Sometimes opportunities come your way that have the potential to really push your lawn care business way ahead of where you currently are. But how much growth should you be taking on at a time? Would you prefer large bursts of growth or slow steady steps? That is the dilemma one entrepreneur found himself in when he asked for help on the Gopher Lawn Care Business Forum.
He wrote “I have a dilemma. I’ve been in business for less than a year. Last year, we grew fairly fast. We picked up 30+ customers and have retained most of them this year and have added another 3 this week. My 5 year goal is to have 7 crews. Right now I have one crew with one stocked equipment trailer.
Today, we received a call requesting a lawn care quote on 2 apartment complexes. This quote is primarily a price check. The client has a total of 20 complexes in two towns within our service area. I can see the potential for having my business jump into overdrive.
On the other hand, a substantial investment would have to be made in order to handle this much work. Then, if I am dumped for any reason, I’m left holding the bag and my business may not survive. I agreed to give a written quote on Monday. I would appreciate any advice on this matter. My business is too new and too small to make a major financial mistake.”
A second lawn care business owner said “well that is a tough decision. You need to think about how much of an investment would it take in order to do this? I tend to be a risk taker and for the most part it has worked out however your comment about this being a price check would make me think again. Also having one customer with that much control over your company is not a good thing, especially if they sense you are smaller. Delayed payments can have a really negative effect on you.
I am staying away from commercial for the most part this year, I have accepted two commercial projects but they are not near the size of what you are talking about.
If you decide to do it, make sure there is an iron proof penalty clause should they back out. Perhaps you could look at a used vehicle to start, if you do take it on. I assume you would need to add a ZTR and as you know that is not cheap either.

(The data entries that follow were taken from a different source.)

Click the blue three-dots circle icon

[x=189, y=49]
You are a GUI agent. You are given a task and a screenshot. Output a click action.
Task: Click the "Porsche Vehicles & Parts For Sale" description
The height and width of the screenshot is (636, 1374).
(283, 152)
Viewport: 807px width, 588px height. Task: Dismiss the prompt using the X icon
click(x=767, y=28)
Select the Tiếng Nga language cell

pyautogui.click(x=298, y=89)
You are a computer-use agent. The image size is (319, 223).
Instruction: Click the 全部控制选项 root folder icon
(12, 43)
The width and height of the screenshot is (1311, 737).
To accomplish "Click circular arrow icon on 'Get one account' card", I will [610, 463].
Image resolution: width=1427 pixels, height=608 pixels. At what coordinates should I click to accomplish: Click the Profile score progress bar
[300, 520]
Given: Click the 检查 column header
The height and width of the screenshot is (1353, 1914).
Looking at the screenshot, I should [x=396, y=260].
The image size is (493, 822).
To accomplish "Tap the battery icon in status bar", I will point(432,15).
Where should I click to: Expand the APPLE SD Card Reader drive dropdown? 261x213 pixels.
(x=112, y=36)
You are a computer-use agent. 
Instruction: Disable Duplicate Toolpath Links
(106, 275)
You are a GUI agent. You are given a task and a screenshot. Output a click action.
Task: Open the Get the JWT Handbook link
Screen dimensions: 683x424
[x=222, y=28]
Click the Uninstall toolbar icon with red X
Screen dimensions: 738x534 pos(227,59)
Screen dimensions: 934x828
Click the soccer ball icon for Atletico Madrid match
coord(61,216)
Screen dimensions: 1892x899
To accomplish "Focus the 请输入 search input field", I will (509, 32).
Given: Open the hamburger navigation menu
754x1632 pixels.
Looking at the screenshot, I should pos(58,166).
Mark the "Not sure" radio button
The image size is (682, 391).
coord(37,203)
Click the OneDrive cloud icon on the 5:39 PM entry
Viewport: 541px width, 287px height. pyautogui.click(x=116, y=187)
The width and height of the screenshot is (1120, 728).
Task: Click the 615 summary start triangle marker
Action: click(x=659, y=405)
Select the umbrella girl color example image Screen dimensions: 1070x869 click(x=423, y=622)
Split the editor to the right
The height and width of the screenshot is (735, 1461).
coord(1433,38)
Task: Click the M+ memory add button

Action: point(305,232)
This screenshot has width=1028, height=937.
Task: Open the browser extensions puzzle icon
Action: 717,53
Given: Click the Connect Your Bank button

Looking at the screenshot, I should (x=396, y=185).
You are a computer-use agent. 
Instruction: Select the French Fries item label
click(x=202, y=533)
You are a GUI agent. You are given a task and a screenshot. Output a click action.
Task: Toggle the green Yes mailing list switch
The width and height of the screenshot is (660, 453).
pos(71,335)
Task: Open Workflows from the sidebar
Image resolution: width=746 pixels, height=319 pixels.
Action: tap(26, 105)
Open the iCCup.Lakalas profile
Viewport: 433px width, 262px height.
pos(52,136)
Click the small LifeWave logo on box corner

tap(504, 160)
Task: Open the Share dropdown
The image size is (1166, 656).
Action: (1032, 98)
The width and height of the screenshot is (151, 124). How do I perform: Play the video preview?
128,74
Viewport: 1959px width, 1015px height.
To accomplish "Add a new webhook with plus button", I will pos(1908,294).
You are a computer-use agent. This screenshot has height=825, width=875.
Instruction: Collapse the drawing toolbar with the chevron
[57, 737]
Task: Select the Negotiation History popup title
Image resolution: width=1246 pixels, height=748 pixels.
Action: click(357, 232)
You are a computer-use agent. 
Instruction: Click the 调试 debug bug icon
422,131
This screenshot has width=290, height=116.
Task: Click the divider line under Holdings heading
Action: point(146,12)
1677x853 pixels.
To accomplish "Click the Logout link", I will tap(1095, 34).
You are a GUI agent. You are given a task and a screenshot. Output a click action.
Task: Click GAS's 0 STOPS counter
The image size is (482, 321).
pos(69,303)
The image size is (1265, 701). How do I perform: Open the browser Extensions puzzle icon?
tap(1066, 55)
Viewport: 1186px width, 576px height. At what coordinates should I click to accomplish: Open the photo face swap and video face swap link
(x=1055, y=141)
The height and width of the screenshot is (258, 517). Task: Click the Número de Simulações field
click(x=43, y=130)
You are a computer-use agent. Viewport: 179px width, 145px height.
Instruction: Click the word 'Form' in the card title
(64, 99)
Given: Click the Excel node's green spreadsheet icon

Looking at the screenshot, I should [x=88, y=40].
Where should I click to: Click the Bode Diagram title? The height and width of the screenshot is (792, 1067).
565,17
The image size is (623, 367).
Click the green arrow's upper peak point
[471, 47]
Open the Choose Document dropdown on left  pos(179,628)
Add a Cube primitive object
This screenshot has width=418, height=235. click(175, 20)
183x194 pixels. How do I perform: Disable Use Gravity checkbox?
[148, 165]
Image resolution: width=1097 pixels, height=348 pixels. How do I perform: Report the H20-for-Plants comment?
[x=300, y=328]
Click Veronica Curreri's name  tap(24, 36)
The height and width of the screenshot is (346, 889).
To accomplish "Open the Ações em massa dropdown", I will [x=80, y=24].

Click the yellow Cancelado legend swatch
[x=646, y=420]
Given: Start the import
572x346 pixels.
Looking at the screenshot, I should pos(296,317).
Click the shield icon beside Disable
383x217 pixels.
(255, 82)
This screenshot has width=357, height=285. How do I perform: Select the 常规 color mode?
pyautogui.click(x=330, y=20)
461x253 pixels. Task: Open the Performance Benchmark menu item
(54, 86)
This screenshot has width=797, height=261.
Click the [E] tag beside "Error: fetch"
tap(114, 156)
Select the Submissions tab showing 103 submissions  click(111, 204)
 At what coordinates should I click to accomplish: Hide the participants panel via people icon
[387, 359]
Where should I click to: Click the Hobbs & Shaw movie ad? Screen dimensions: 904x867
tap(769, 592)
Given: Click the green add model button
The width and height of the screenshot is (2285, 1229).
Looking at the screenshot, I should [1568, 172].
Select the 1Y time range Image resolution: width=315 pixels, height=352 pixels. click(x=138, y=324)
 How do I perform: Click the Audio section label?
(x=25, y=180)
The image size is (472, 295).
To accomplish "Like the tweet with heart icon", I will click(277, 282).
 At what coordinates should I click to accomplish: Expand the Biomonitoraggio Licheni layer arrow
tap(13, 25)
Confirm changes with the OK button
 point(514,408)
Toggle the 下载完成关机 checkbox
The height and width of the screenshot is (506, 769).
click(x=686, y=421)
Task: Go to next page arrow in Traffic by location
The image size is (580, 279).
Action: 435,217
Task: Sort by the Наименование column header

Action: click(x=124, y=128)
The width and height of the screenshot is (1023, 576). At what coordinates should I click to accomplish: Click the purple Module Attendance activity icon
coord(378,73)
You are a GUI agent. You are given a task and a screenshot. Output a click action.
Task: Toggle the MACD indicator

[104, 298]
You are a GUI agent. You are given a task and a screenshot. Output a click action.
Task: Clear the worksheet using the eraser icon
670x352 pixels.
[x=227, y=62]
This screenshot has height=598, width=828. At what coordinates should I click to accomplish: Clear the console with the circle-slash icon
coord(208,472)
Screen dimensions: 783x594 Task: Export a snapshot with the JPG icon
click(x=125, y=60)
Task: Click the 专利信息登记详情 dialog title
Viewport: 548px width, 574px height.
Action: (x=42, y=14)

Do you know anyone in the business that you could sub some of the work to, and know them well enough that they will do a good job? What made me think of this is I know two school bus drivers that operate one man lawn mowing shows in the summer. One is a good friend and I could/would consider sub contracting to him.
The other thing that came to mind, are these properties close to your current work? I was wondering if it would be worth hiring a couple of staff, pick them up early and drop them off at a site with a mower or two and a line trimmer, then do your thing with your crew, give them a cheap cell phone and tell them to text you with any issues, and if necessary you could always leave your job site since you have a crew there and move the property guys to another building.
It would be a pain I know but it would take out a lot of the risk, give you a chance to show your stuff and allow your company to grow. Bank the profit into a special ‘Capital Growth’ bank account.
It hurts sometimes to grow. I’ve been through this many times and seen many companies go through this in my years. Most of the time it turned out and worked well for them. Going from one to a two crew setup is the hardest leap you will face. It gets easier and the risk goes down as you add more crews after that point. If the economy wasn’t what it is I would suggest go for it. I have no idea what to expect this summer. At the moment I am flat out doing lawn renovation work and turning away two or three jobs a week, I find this very strange.
In my case I am fortunate, if the lawn care side struggles, I will focus on mini excavation or if that doesn’t work I will simply switch to construction, deck building mainly. A good rule of thumb is one customer should never represent more than 15 to 20% of your gross revenue. We could all probably take a 20% hit and recover but a 60% hit would put most of us under.”
A third business owner added “it’s a tough call. We can give you tips to help but ultimately… it comes down to how you feel about the job, industry, and future.
If you win the bid, you can have them sign an annual contract (or even a multi-year deal) with a cancellation fee if they let you go due to no fault of your company. If they can’t do that then you may not want to make the investment.
I had an opportunity to bid on 2 gated communities recently though they are both in the same area. It was about an hour from home and well outside our normal area. I thought about it for a bit and figured if I got them both it’d be worth the trip. Then eventually decided not to even submit a bid. It’s too far out of my range, but even if it weren’t that far I would have been in the same situation as you.
I had planned to open a 2nd truck this spring. I am trying to hold off on it now, but may have to before the end of season anyway. Growing pains are tough. You need to grow, but too fast means your expenses are eating profits and overhead skyrockets. If the market steps off or you lose a big client, you can get in big trouble quick.”